Aufgabe A:
Gib den Abschnitt des Textes zum Wahlrecht von „Zudem soll eine“ bis „eine Liste eingehen.“ erneut wieder und benenne dabei „Linkspartei“ in „Partei Die Linke“ um.
Aufgabe B:
Stimmen die folgenden Aussagen mit dem Text zum Wahlrecht überein? Antworte jeweils mit Ja oder Nein und zitiere die entscheidenden Worte wörtlich.
(i) Die Grundmandatsklausel soll entfallen.
(ii) Der ursprüngliche Vorschlag der Ampel sah bereits die Streichung der Grundmandatsklausel vor.
(iii) Albrecht Glaser gehört der FDP an.
Aufgabe C:
Beantworte anhand des Textes zum Wahlrecht diese Fragen:
(i) Welche Partei profitierte 2021 von der Grundmandatsklausel?
(ii) Welche Funktion hat Britta Haßelmann?
(iii) Auf welche Sollgröße wollte die Ampel das Parlament ursprünglich reduzieren?

Vorliegender Text:
• • • • • • •
Zudem soll eine strikte Fünf-Prozent-Klausel gelten. Die sogenannte Grundmandatsklausel entfällt. Sie sorgt bisher dafür, dass Parteien auch dann in der Stärke ihres Zweitstimmenergebnisses in den Bundestag einzogen, wenn sie unter fünf Prozent lagen, aber mindestens drei Direktmandate gewannen. Davon profitierte 2021 die Linkspartei. Wird die Klausel gestrichen, könnte das, je nach Wahlergebnis, künftig auch Konsequenzen für die CSU haben, deren Direktkandidaten in Bayern traditionell die meisten Wahlkreise gewinnen.

"Ich wusste nicht, dass die CSU die Fünf-Prozent-Hürde fürchtet", bemerkte die Parlamentarische Geschäftsführerin der Grünen-Fraktion, Britta Haßelmann, süffisant. Um dieses Risiko zu minimieren, könnten CDU und CSU bei Wahlen künftig als Parteienverbund antreten oder eine Liste eingehen.

Sollgröße konnte nicht erreicht werden: 598 Abgeordnete als zu wenig erachtet

Ursprünglich wollte die Ampel das Parlament sogar wieder auf die Sollgröße von 598 Abgeordneten reduzieren. Nachdem die Union diesen Vorschlag von SPD, Grünen und FDP abgelehnt hatte, der die Streichung der Grundmandatsklausel noch nicht vorsah, präsentierte die Ampel die neue Variante. Das sei das Werk der SPD, die sich davon einen Vorteil erhoffe, nach dem Motto "erst die Partei, dann das öffentliche Wohl", sagte Albrecht Glaser (AfD).
• • • • • • •
Datenteil:
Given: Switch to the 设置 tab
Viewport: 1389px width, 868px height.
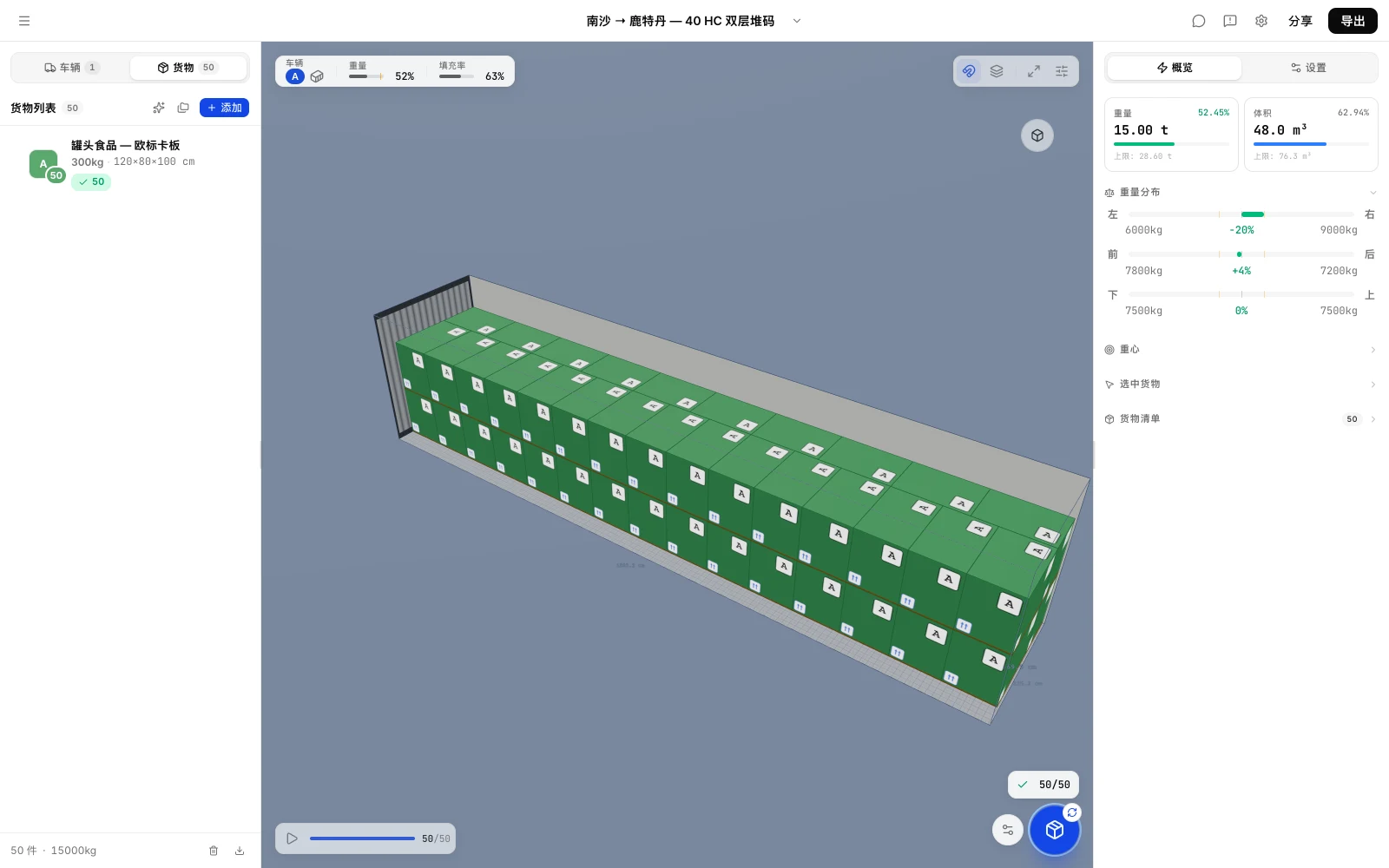Looking at the screenshot, I should [1308, 68].
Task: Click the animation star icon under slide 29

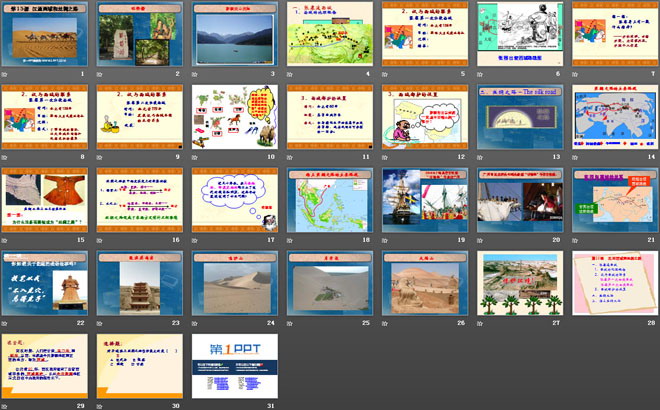Action: point(6,407)
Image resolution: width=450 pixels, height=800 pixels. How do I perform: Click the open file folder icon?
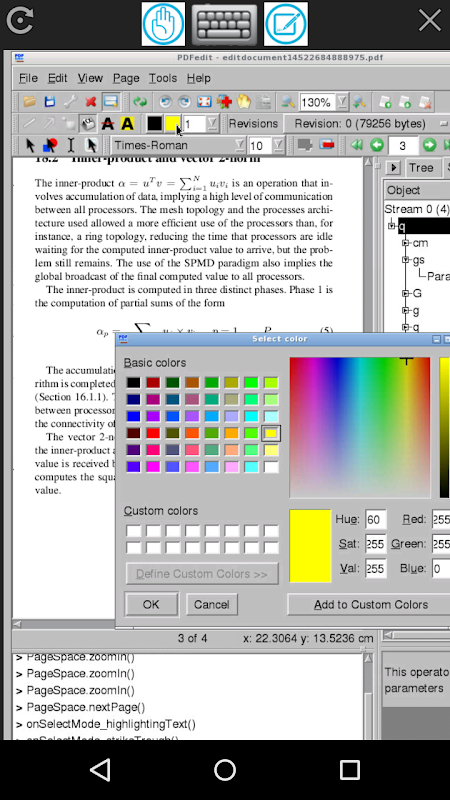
• • • • • • •
Lösung A:
Zudem soll eine strikte Fünf-Prozent-Klausel gelten. Die sogenannte Grundmandatsklausel entfällt. Sie sorgt bisher dafür, dass Parteien auch dann in der Stärke ihres Zweitstimmenergebnisses in den Bundestag einzogen, wenn sie unter fünf Prozent lagen, aber mindestens drei Direktmandate gewannen. Davon profitierte 2021 die Partei Die Linke. Wird die Klausel gestrichen, könnte das, je nach Wahlergebnis, künftig auch Konsequenzen für die CSU haben, deren Direktkandidaten in Bayern traditionell die meisten Wahlkreise gewinnen.

"Ich wusste nicht, dass die CSU die Fünf-Prozent-Hürde fürchtet", bemerkte die Parlamentarische Geschäftsführerin der Grünen-Fraktion, Britta Haßelmann, süffisant. Um dieses Risiko zu minimieren, könnten CDU und CSU bei Wahlen künftig als Parteienverbund antreten oder eine Liste eingehen.

Lösung B:
(i) Ja: „Die sogenannte Grundmandatsklausel entfällt.“
(ii) Nein: „der die Streichung der Grundmandatsklausel noch nicht vorsah“
(iii) Nein: „Albrecht Glaser (AfD)“

Lösung C:
(i) Die Linkspartei.
(ii) Sie ist Parlamentarische Geschäftsführerin der Grünen-Fraktion.
(iii) Auf 598 Abgeordnete.